The devastating explosion that tore through Beirut earlier this month exposed the elite corruption at the heart of Lebanese governance. The blast itself, which was almost certainly caused by a stockpile of highly explosive ammonium nitrate that had sat unguarded at Beirut’s port since 2013, may not have been deliberate. But it had everything to do with Lebanon’s history of conflict and the elderly politicians, many of them former warlords, who still hold power in its dysfunctional, sectarian and clientelist political system. With the public mobilizing against the country’s kleptocracy, the survival of the status quo is in question. But whether a reformist alternative can take its place remains uncertain.
Since the 1970s, Lebanon’s political elites have eschewed the hard work of governing in favor of plundering the country’s resources and concentrating power among themselves. To date, as much as $100 billion have been squandered from the country’s banking system in corrupt deals. Now, with more than 200 people dead from the blast and thousands more injured and displaced, Lebanon’s leaders are once again determined to escape blame for a disaster of their own making by rejecting an international investigation into its causes and culprits.

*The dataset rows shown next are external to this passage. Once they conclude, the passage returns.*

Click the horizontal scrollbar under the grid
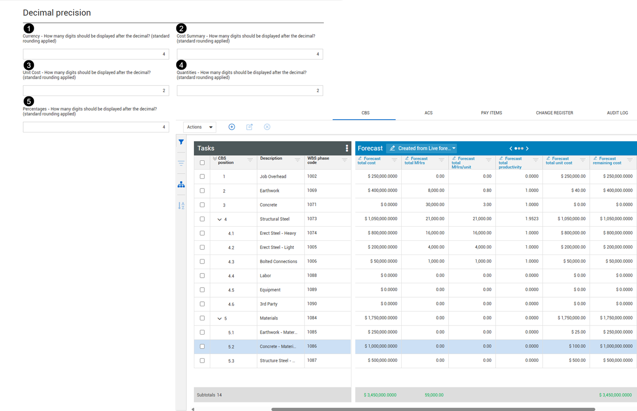This screenshot has width=637, height=411. (433, 409)
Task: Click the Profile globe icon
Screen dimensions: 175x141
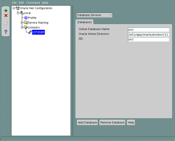Action: point(26,18)
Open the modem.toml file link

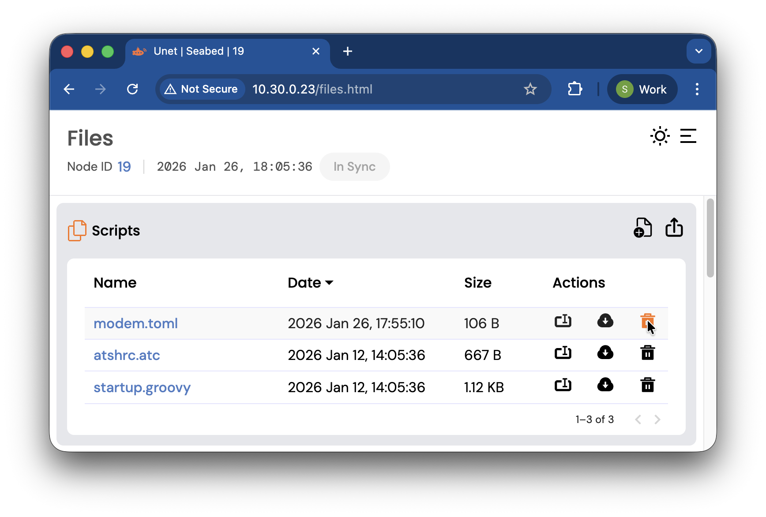click(x=135, y=323)
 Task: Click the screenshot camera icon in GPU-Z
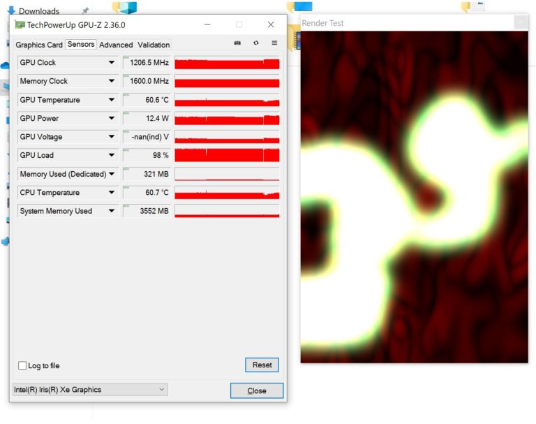point(237,43)
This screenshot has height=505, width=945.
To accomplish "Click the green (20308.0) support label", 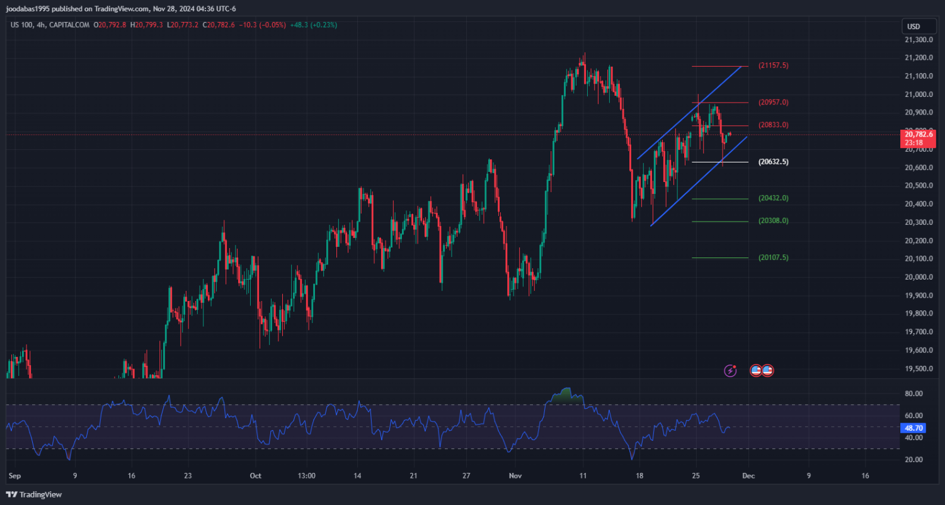I will click(x=773, y=220).
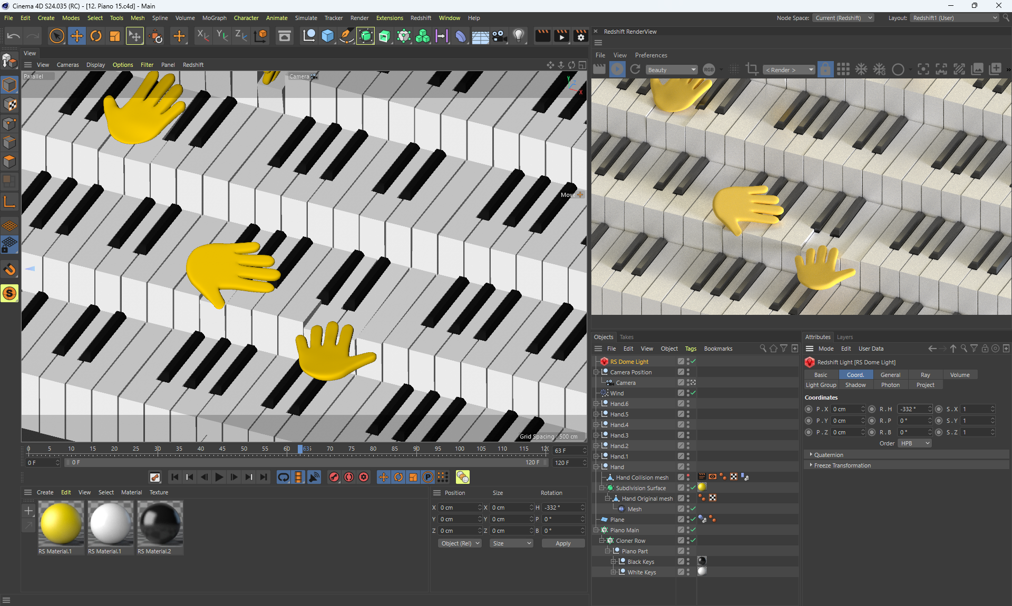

Lebanon had already been seething before the explosion. In last year’s so-called “October Revolution,” a series of protests erupted over a new tax on the popular messaging service WhatsApp, in a sign of the increasing popular frustration with the old order. At the forefront of this uprising was a new generation of activists who recognized the serious problems facing Lebanese society and the failure of the political class to address them in any meaningful way. The fact that the recent catastrophe was caused by negligence has only sharpened their resolve for an alternative.